Am 10. Januar 2021, gegen 07:00 Uhr kontrollierten Bundespolizisten, die sich in einer Regionalbahn von Aschersleben nach Halberstadt befanden, einen 35-jährigen Mann. Dieser war ihnen aufgefallen, da er sehr nach Marihuana roch. Bei der Kontrolle seiner mitgeführten Sachen stellten die Bundespolizisten auch eine kleine Menge Cannabis fest. Da der Mann aus Guinea-Bissau jedoch keine Identitätspapiere mit sich führte, wurde er auf das Revier der Bundespolizei am Bahnhof Halberstadt mitgenommen. Hier wurde er durchsucht und die Beamten wurden fündig. An seinem Körper verteilt hatte er weiter drei Tütchen mit insgesamt circa 11 Gramm Marihuana.

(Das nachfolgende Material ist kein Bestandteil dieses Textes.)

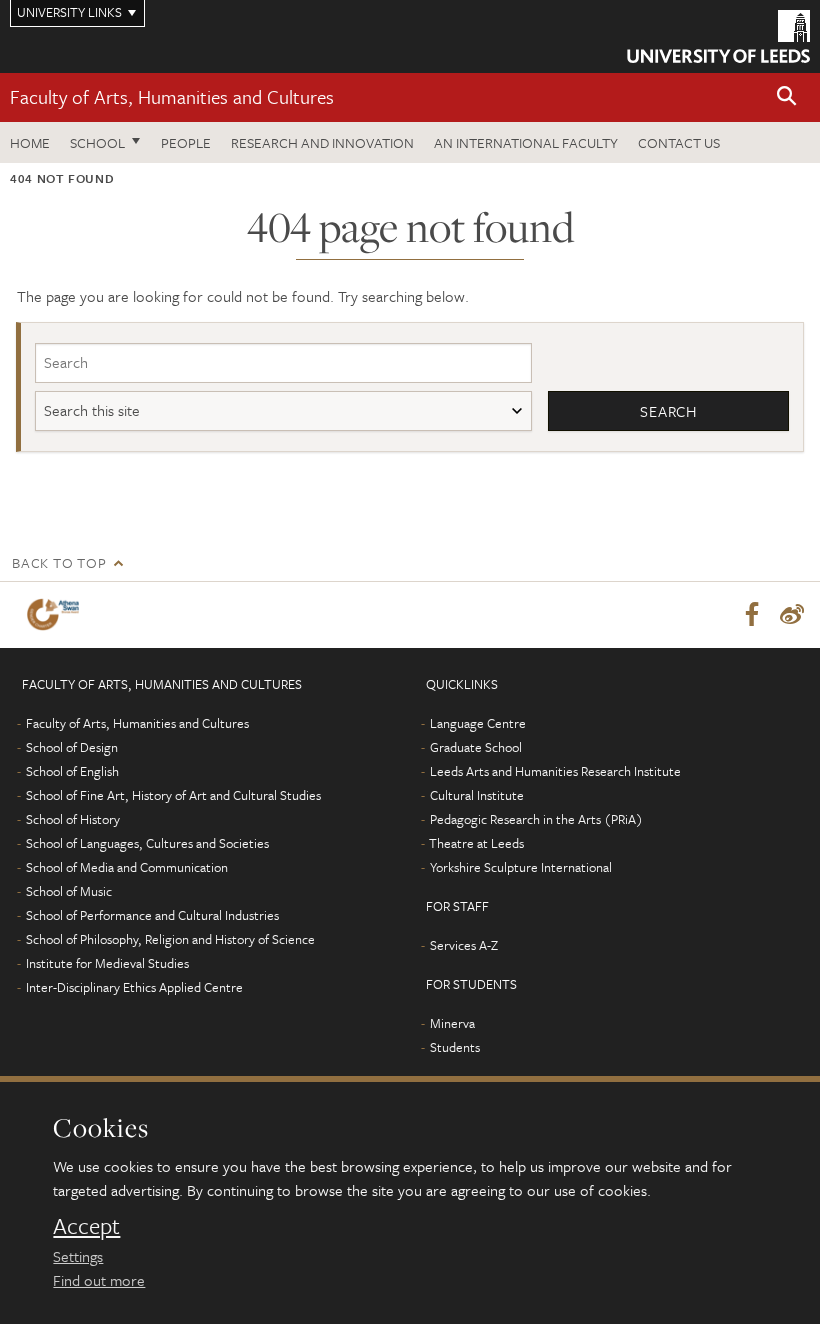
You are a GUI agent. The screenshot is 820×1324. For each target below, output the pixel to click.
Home (30, 142)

Gegen die Durchsuchung und die anschließende Feststellung seiner Identität per Fingerabdruck, leistete der 35-Jährige Widerstand, beschimpfte und bedrohte die eingesetzten Beamten. Nachdem sein Name bekannt gemacht worden war und festgestellt wurde, dass er nicht das erste Mal in Zusammenhang mit dem Besitz und Handel von Drogen aufgefallen war, beantragten die Bundespolizisten über die Staatsanwaltschaft eine Wohnungsdurchsuchung. Durch einen Richter wurde diese angeordnet. Außer einem Utensil zum Konsumieren von Betäubungsmittel wurde nichts weiter Relevantes aufgefunden. Der Mann wird sich nun wegen des unerlaubten Besitzes von Betäubungsmitteln, Widerstandes gegen Vollstreckungsbeamte, Beleidigung und Bedrohung verantworten müssen.